As students of Eng 100, you will use this blog to begin conversations with other academic writers on campus (students and instructors alike). We become active readers of each other’s writing when we comment on posts here. And, best of all, we are using this space to share ideas! I encourage you to use this blog to further think through the topics and writing strategies you will be introduced to this quarter. As always, be sure to give credit to those people whose ideas you borrow for your own thinking and writing (you should do this in the blog by commenting on their post, but you will also be required to cite what you borrow from your peers/instructors if and when it winds up in your essays. More details on that later…).
Finally, keep in mind that writing to and for this audience is a good way to prepare for the panel of readers (faculty at WCC) who will be reading and assessing your writing portfolio at the end of the quarter. We hope that as a large group of active readers, we can better prepare each other for this experience. But, in the meantime, let’s have fun with it! I am really excited see how far we can take this together!


--Mary Hammerbeck, Instructor of Eng 100

Monday, February 28, 2011

RE: "The Persuaders"

In the movie, “The Persuaders” is explaining the progression of advertising, that there is nowhere to go without it. We are in this world of clutter and its becoming our own atmosphere. We can’t even watch our beloved TV shows without seeing some form of advertising in the show. The owners of these companies are trying to engage and connect to the community, trying to draw them in and have them hooked. The companies are coming up with these commercials that aren’t even showing what their product is or what it does. But that kind of brainwashing is making the everyday average Joe want the product even if they don’t know what it is. They aren’t trying to bring in one specific group of people but rather than a whole nation of people. They are becoming part of the tribe, cult of the brands that they buy. Once the American person found a product they love, their most likely going to stick with it. Becoming that regular buyer. The product they are producing the love mark, creating loyalty beyond reasoning. By having this love mark, the companies are able to keep a hold of their consumers, and have them keep coming back for more and more.

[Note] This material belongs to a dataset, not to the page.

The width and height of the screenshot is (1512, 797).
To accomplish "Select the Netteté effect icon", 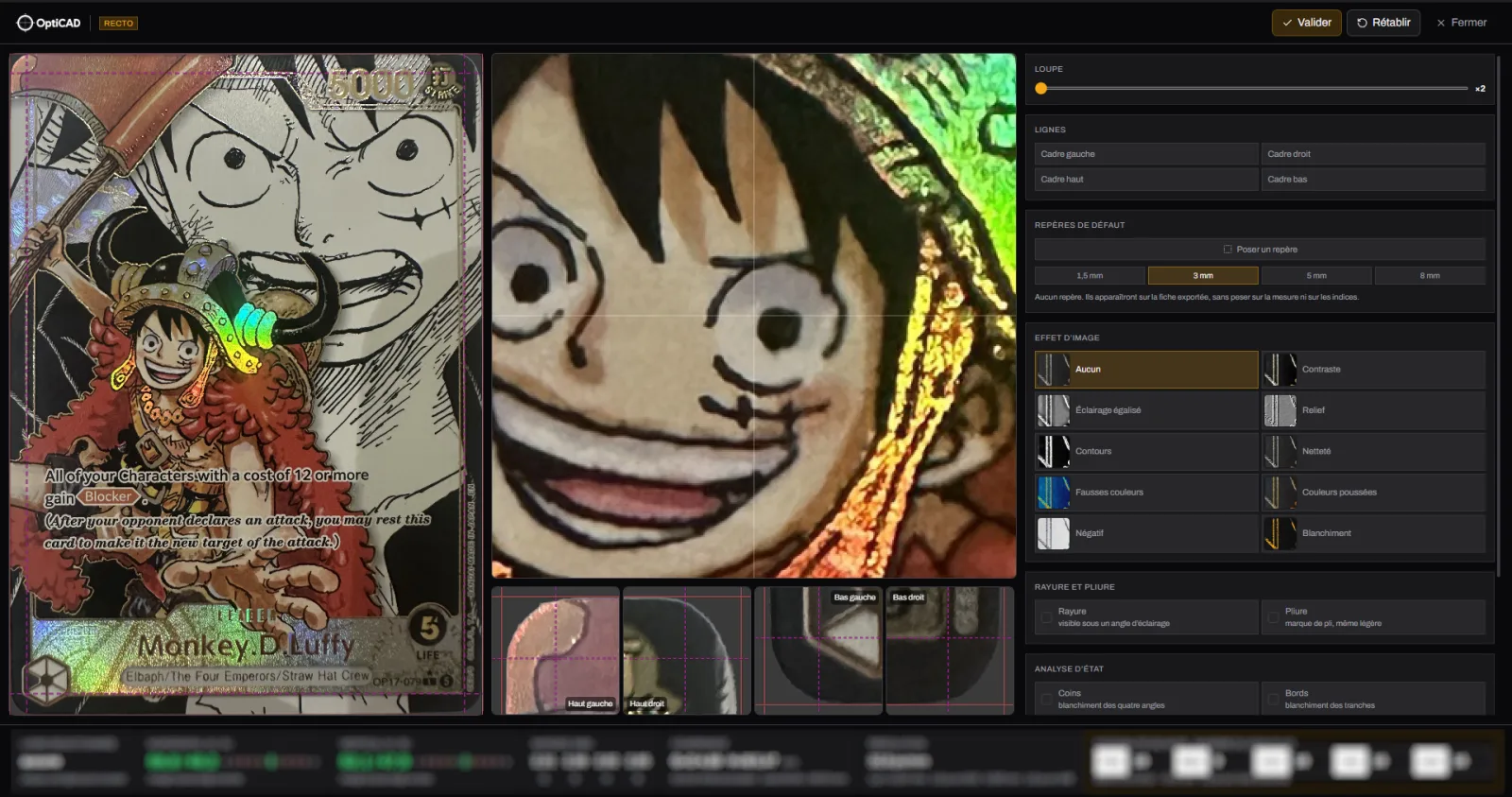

We never seem to look into the hidden messages when we buy things. When one person buys an item, it’s usually out of impulse. They like the item that they see and they must have it. Usually it also doesn’t help when someone is on the TV saying, “and hurry up we only have 5 left!” The commenter of the movies explains that, “…persuaders listen to us when others won’t…marketer’s find a way inside us that we don’t even realize it at all…that maybe we are the persuaders.” We must induce the person to persuade themselves.